Suriye Devlet Başkanı’nın küçük kardeşi Mahir Esad, uyuşturucunun üretim ve dağıtımının büyük kısmını kontrol eden Suriye Ordusu’nun 4. Tümeni aracılığıyla tüm operasyonu yönetiyordu. Captagon Suriye’de nispeten ucuza üretilse de zengin Körfez ülkelerinde yüksek fiyatlara satılıyordu. Suriye’de 1 dolara satılan tek bir hap Riyad gibi şehirlerde 25 dolara kadar alıcı buluyordu.
Maalesef, iç savaşın etkisiyle Türkiye’ye de Captagon gelmeye başladı. Güvenlik güçlerimiz son yıllarda ‘eser’ denilemeyecek miktarda Captagon ele geçirdi. Misal, Suriye İç Savaşı’nın zirve yaptığı 2015’te bir yağ filtresi sevkiyatının içine gizlenmiş 11 milyon tablet yakalandı. 2020’de İtalya’da, Suriye’den gönderilen 84 milyon Captagon hapı ele geçirildi.
The New Yorker Dergisi’ne göre Suriye’nin Captagon imparatorluğunun merkezinde, uyuşturucunun üretim ve kaçakçılığının büyük kısmını denetleyen Mahir Esad’ın 4. Tümen’i yer alıyordu. Haplar Suriye’deki gizli laboratuvarlarda Lübnan Hizbullahı’nın da katılımıyla üretiliyordu. Captagon ticaretinden elde edilen kazanç, iç savaş nedeniyle ağır yaptırımlara maruz kalan Esad rejimi için hayati önem taşıyordu.

Alıştırma bölümleri:
[1] Captagon metnine göre:
(a) Suriye'de 1 dolara satılan tek bir hap, Riyad gibi şehirlerde kaç dolara kadar alıcı buluyordu?
(b) 2015'te bir yağ filtresi sevkiyatının içine gizlenmiş kaç tablet yakalandı?
(c) 2020'de İtalya'da Suriye'den gönderilen kaç Captagon hapı ele geçirildi?
[2] Captagon metninde adı geçen ülkelerin hepsi hangileridir?
[3] Captagon metnini kaldığı yerden devam ettirir misin?

Çıkarılan veriler:

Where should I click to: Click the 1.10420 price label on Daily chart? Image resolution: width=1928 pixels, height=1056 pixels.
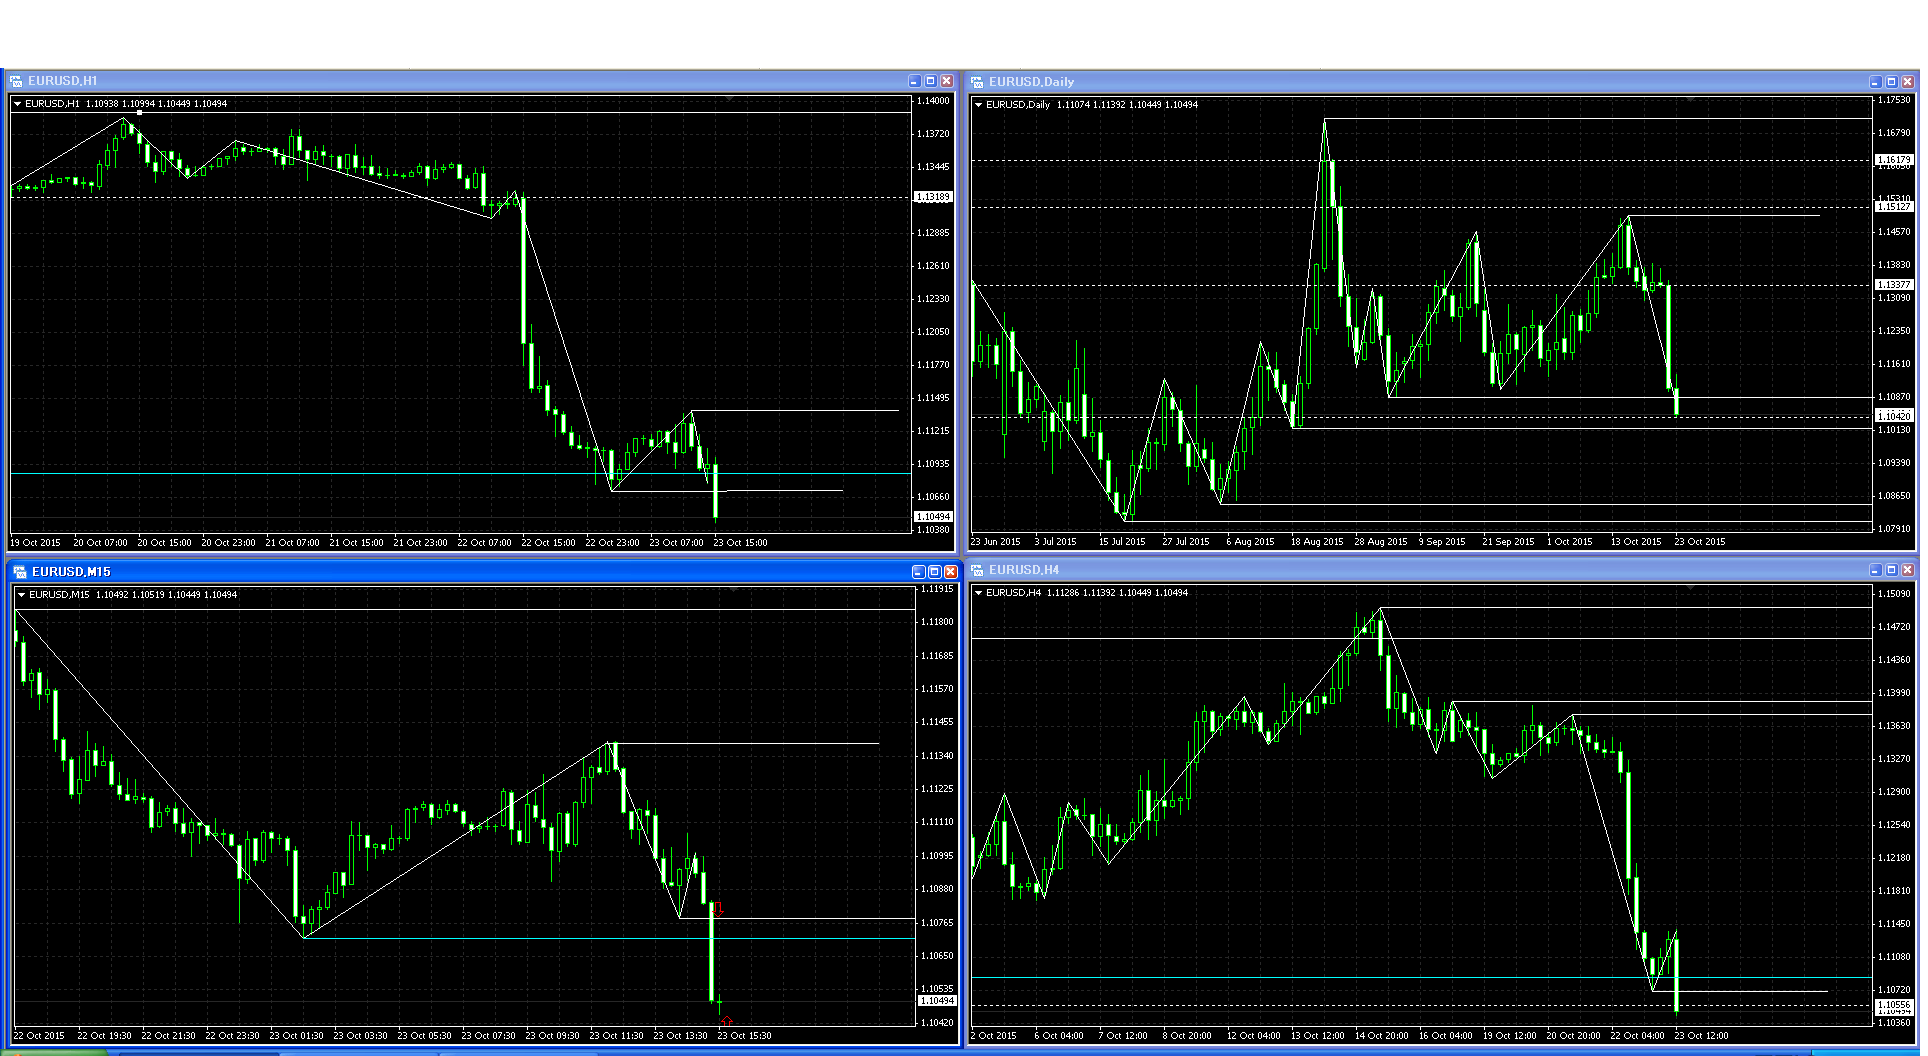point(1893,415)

---

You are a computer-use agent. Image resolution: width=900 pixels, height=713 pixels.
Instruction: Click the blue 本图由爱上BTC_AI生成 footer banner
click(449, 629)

Sıralı yanıtlar:
[1]
(a) 25 dolara kadar.
(b) 11 milyon tablet.
(c) 84 milyon hap.

[2] Suriye, Türkiye, İtalya, Lübnan

[3]
DÜNYANIN EN BÜYÜK KAÇAKÇI ‘DEVLETİ’YDİ
Wall Street Journal Gazetesi de, 28 Ekim 2024’te bir dosya yayınlandı. Bu dosyaya göre 2023’te başlayan İsrail’in son Gazze saldırıları Captagon kaçakçılığını dört kat artırdı. WSJ, Orta Doğu’daki bir başka çatışmanın Suriye-Ürdün sınırında yaşandığını ve bunun bölgede yaygınlaşan Amfetamin benzeri bir uyuşturucu olan Captagon’a karşı bir savaş olduğunu yazdı. Şu cümleler bahse konu makaleden:
“Yasaklı madde, dünyanın en büyük uyuşturucu tedarikçisi haline gelen Suriye Devlet Başkanı Beşar Esad’ın, Batı’nın yıllardır uyguladığı ekonomik yaptırımları bertaraf etmesine yardımcı oluyor.”
Bu arada Washington merkezli bir ‘think-tank’ (düşünce kuruluşu) olan New Lines Institute, küresel Captagon pazarının yaklaşık 5,7 milyar dolar olduğunu ve bu rakamın Avrupa’daki kokain pazarının yarısına tekabül ettiğini yazdı. Zaten Captagon da maalesef bizim ülkemizde yaygın olan Met, yani Metamfetamin gibi ‘fukara kokaini’ olarak biliniyor.
Captagon ticaretini takip eden Suriyeli araştırma kuruluşu Siyasi ve Ekonomik Ağlar Gözlemevi’ne göre Esad rejimi 2020-2022 yılları arasında yıllık ortalama 2,4 milyar dolar (Suriye’nin GSYH’sinin yaklaşık dörtte biri) gelir elde etti.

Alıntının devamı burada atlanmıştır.